The UK is not all of a sudden gluing metal ships together with adhesive. GRP use certain glues. If you were to visit VT’s Portsmouth facility in 2006 with the bow section of HMS Daring in the hall, you would see a few quality control chalk marks saying grind out and do again, or words to the effect (VT’s Portsmouth had a automated panel line, but did not have panel lines for welding curved panels or have a unit panel line be it for curved structures or 3d units, so I assume was all done with other means of welding, including by hand. So in terms of quality for all UK shipyards, it is extremely high and not stuck together with glue. The electrical panel connected with glue was identified and rectified, but we tend to do our dirty washing in public unlike other nations.
Buying from abroad is not cheaper/better value and on time as can be seen with the Tide MARS ships. If you want a Fleet Solid Support Ship at around 40,000 tons full load, you are not going to get one for 300 million quid (before tax). Just with ordinary inflation (not including extra inflation that comes with any military ship, especially Destroyers and Frigates) for the Fort George class, put that figure higher at around 330 million pounds. If two ships are built, will this in effect make them more expensive than building a series of 3 ships, along with need for extra maintenance as two ships will be worked harder?
You have to ask yourself why Navantia want this contract so badly. They are not doing for UK industry!

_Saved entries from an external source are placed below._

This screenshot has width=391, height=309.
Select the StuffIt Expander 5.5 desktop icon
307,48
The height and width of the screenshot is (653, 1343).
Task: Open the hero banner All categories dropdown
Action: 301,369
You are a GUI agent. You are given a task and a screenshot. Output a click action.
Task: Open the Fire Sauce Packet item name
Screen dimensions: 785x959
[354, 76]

Navantia speak of great British design but not great British shipbuilding, because wait a minute, this Country has just built two super carriers in a very short space of time. Huge and complicated and something we have not done for a very long time, so why are we not making kudos out of our shipbuilding prowess? We should be!

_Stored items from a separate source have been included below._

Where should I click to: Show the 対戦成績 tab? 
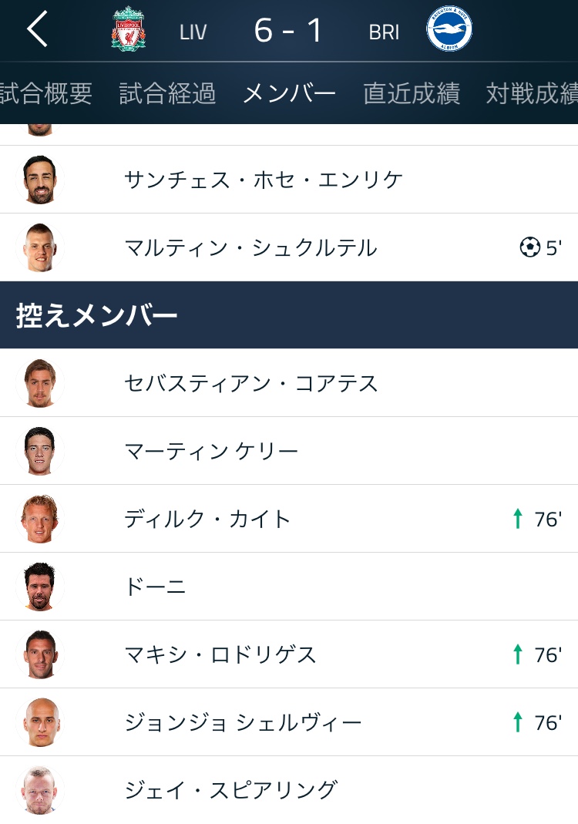coord(532,93)
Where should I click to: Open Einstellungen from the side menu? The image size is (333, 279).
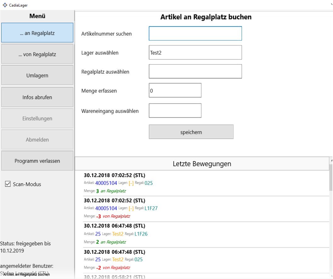(37, 119)
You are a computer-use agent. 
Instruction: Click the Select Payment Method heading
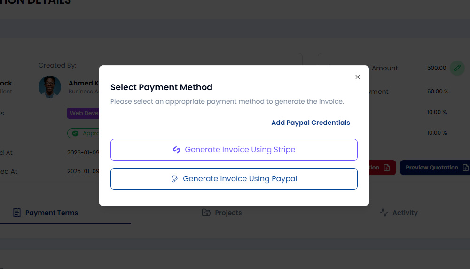[x=161, y=87]
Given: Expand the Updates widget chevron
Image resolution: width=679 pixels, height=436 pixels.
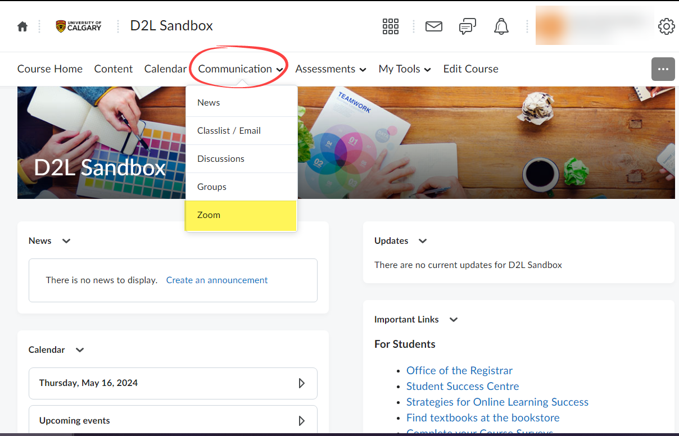Looking at the screenshot, I should pyautogui.click(x=423, y=241).
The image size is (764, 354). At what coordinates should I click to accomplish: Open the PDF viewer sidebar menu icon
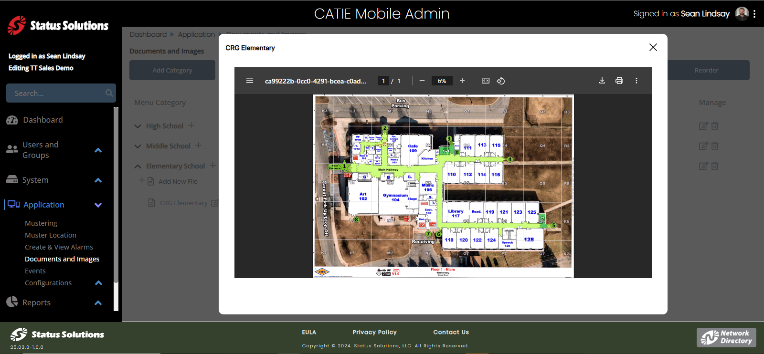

How much would Harland and Wolff really be involved in? France had or wanted involvement with the carriers in which they tried to fool the UK government at the time into building more than 33% and even suggested building final assembly in France. There is no reason why Harland and Wolff cannot be involved with the UK consortia and also is not Harland and Wolff on the winning bid for the type 31s?
Australia supplied steel for it’s supply class built at Navantia Spain, we would supply nothing in terms of main material. Australia is also supplying steel for it’s Type 26 Frigates including the all important flat thin steel (complete BS) the UK (or rather contractor BAE) bought via dent from Sweden!

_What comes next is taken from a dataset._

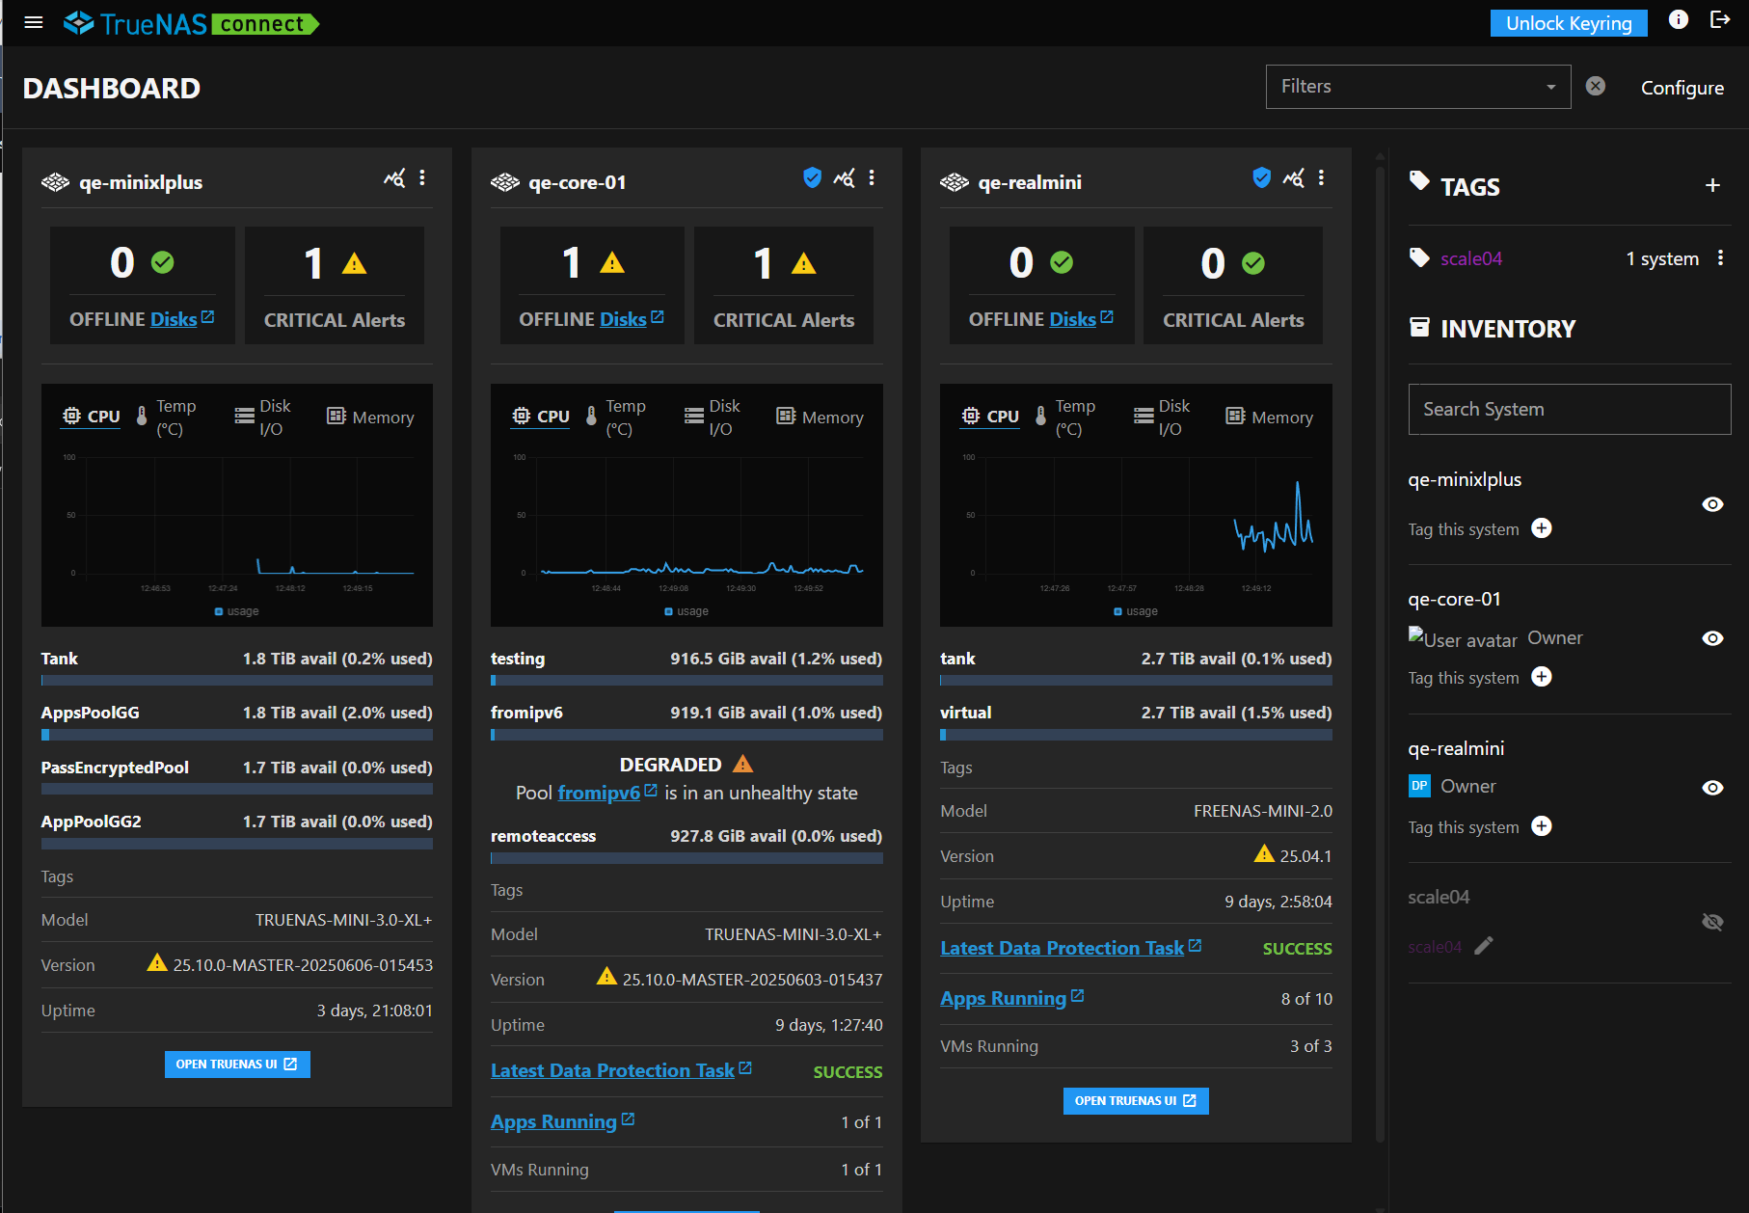Click the plus icon to add tag

pyautogui.click(x=1712, y=185)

The euro to the Pound is only 1.17 now so imports from eu must be less attractive which must be a good thing is it not?
We really need to stop being suckered in by these foreign competitors (especially state owned and backed ones, which means all but our own) and also does the Treasury and MoD themselves and with their actions, give value to the taxpayer and are they value for the UK taxpayer? Less ships built over a longer time period and happy to pay more in the long term for short term savings (which mean more expense and less value), design changes, fluffing about in general etc…
The UK government need to be strong intelligent and positive about this as this will give the much needed spur UK industry desperately needs and deserves, but UK industry must do it’s bit and invest to compete, which we can! To do other is suicidal.